The Proposed Debt Restructuring Scheme was completed with the
listing of and quotation for CPB consolidated shares, existing
CPB warrants as well as the new CPB shares and Redeemable
Convertible Preference Shares issued pursuant to the Proposed
Debt Restructuring Scheme on 28 July 2003. Accordingly, CPB was
taken out of Practice Note 4/2001 status and reclassified to the
Construction sector in the Second Board of the KLSE on the same
date.

The Proposed Employees' Share Option Scheme was implemented on
28 August 2003.


HOTLINE FURNITURE: Implementing Proposed Restructuring Scheme
-------------------------------------------------------------
The Board of Directors of Hotline Furniture Berhad wishes to
announce that the Company is in the midst of implementing the
Proposed Restructuring Scheme.

In addition, HFB had on 22 August 2003 entered into the
following agreements for the Proposed Debt Settlement:

   (i) a Debt Restructuring Agreement (DRA) entered into by HFB,
the Financial Institution Creditors and Mahajaya to formalize
the Proposed Debt Settlement; and

   (ii) a Put and Call Option and Shares Charge Agreement (Put &
Call Option Agreement) entered into by the Financial Institution
Creditors, the Option Holders, i.e. Tan Ming Wai and Tan Ming
Ban and AmTrustee Berhad for the Put and Call Option
Arrangement.

Further details on the DRA and the Put and Call Option
Agreements can be referred to the Troubled Company Reporter -
Asia Pacific Thursday, August 28 2003, Vol. 6, No. 170 issue.

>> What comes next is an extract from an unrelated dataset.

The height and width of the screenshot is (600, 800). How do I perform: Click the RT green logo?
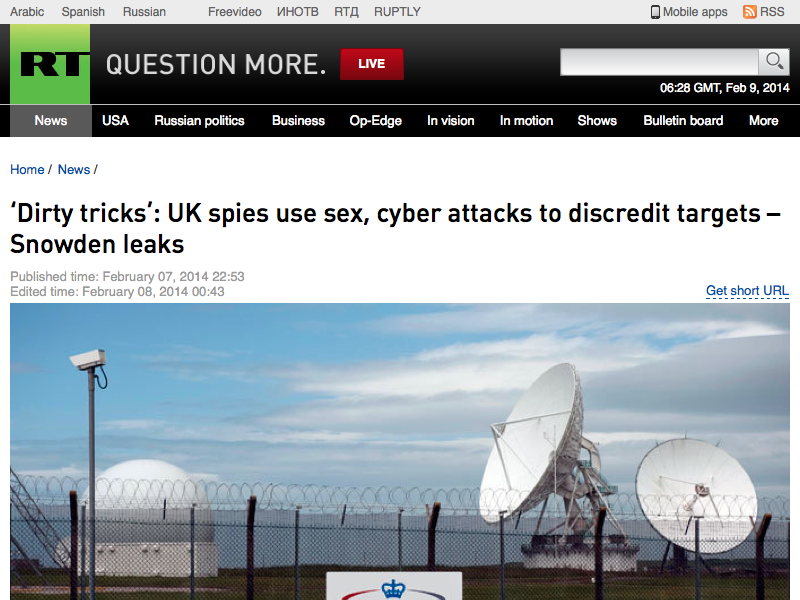tap(50, 64)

KEMAYAN CORPORATION: Unit Receives Writ of Summons From SBB
-----------------------------------------------------------
The Board of Directors of Kemayan Corporation Berhad (KCB)
informed that its subsidiary, Coral Land Corporation Sdn Bhd
(CLCSB) had on 27th August 2003 received a Writ of Summons from
Southern Bank Berhad (SBB), which act as an agent and trust deed
holder for OCBC Bank (Malaysia) Berhad (OCBC), AmBank Berhad
(formerly known as Arab-Malaysian Bank Berhad) (AmBank) and
itself for the following claims against CLCSB and KCB:

   1. the total sum of RM18,793,770.79 as at 20 January 2003;

   2. interest at the rate of 1.75% per annum plus 6.4% (being
base lending rate) on the total principal of RM7,134,403.94 plus
1.0% per annum on the outstanding sum of RM3,656,468.15 on daily
rest from 21 January 2003 until the date of full payment;

   3. interest at the rate of 2.5% per annum plus 6.4% (being
base lending rate) on the amount of RM3 million and thereafter
interest charges thereon at the rate of 3.5% plus 6.4% (being
base lending rate) per annum on the amount of RM5,002,898.70
from 21 January 2003 until the date of full payment;;

   4. cost; and

   5. such other relief as the Honorable Court may deem fit and
proper.

The claim is in respect of Syndicated Credit Facilities amounted
to RM50 million provided by SBB as per Facility Agreement dated
19 April 1996, in which CLCSB has defaulted the total payment of
RM18,793,770.79 as at 20 January 2003 as claimed by SBB. KCB has
provided corporate guarantee for the above facilities.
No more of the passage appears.